According to Willie, this approach benefits everyone and the occurrence of too many similar businesses becomes less of a concern as new entrepreneurs will be encouraged to support and add value to the existing business sector as suppliers and service providers to businesses that have helped mentor them.
While he concedes there are sectors in which doubling up occurs, Willie does not necessarily see it as a bad thing within the context of the growth climate in the region. “However, businesses in Eden face unique challenges because we don’t have the same kind of buying power that larger cities have and can be affected by the seasonality of tourist activity.

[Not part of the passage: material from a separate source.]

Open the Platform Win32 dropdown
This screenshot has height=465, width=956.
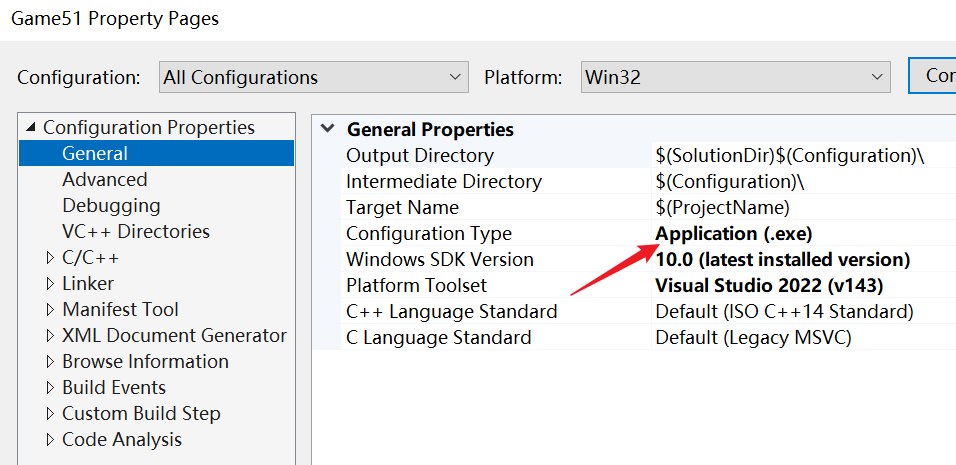coord(735,77)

Willie also expressed concern regarding the impact of large mall complexes, which are springing up all over the region, on the small business sector. “These complexes are drawing business away from the small business sector and, worse, are causing many small businesses to close doors. This is particularly alarming if one considers that big corporate mall complexes, as part of bigger networks, don’t really contribute significantly to the local economy as does the small business sector, which constitutes about 98% of all businesses in the region and is a top economic driver.”
George and Knysna are currently looking at much needed CBD renewal projects, and Willie is considering approaching CBD property owners about using vacant buildings as incubation centres for new small businesses.
Many believe there are too many tourism and hospitality service providers, but the 2016 edition of Western Cape Business, a guide to business and investment in the province, indicates that tourism remains one of the top economic drivers in Eden. Around holiday peak seasons statistics indicate an average local economic growth rate of about 20%, mostly due to tourism and related industries. While there may be an oversupply in some areas of the tourism and hospitality industry, Ilse says the region has very good brand value internationally and statistics indicate there are sufficient tourists to accommodate more local tourism and related businesses.
Willie is confident community markets such as the Outeniqua Farmers’ Market in George, the three Saturday markets in Sedgefield and the Harkerville Farmers’ Market can be good sources of niche products for the export market.
The construction industry, which at one point was the region’s top economic driver, definitely seems to have suffered because of an over-supply and other economic factors in the past few years.
Many contractors went under, and supportive and related businesses like tool hire services took a knock, but Willie says there’s a definite rise in this sector and renewed growth is expected in future.
There is unanimous agreement that more artisans should start their own businesses and more artisans must be trained to supply in this major demand. “The Western Cape government plans to train about 7500 new artisans such as welders, plumbers and electricians per year and aims to place nearly 4000 in sustainable jobs,” says Willie.
While Oudtshoorn is expected to have a negative population growth, proposed expansions to the local South African Police Services college and South African National Defence Force training facilities are expected to draw more people and hopefully boost the business economy.
Other sectors and industries that are expected to perform strongly over the next five years include the financial and business services sector, transport, the oil/gas and marine energy sector, the green economy sector (especially waste management), creative (especially design-related businesses), a revival in the timber industry and the film industry.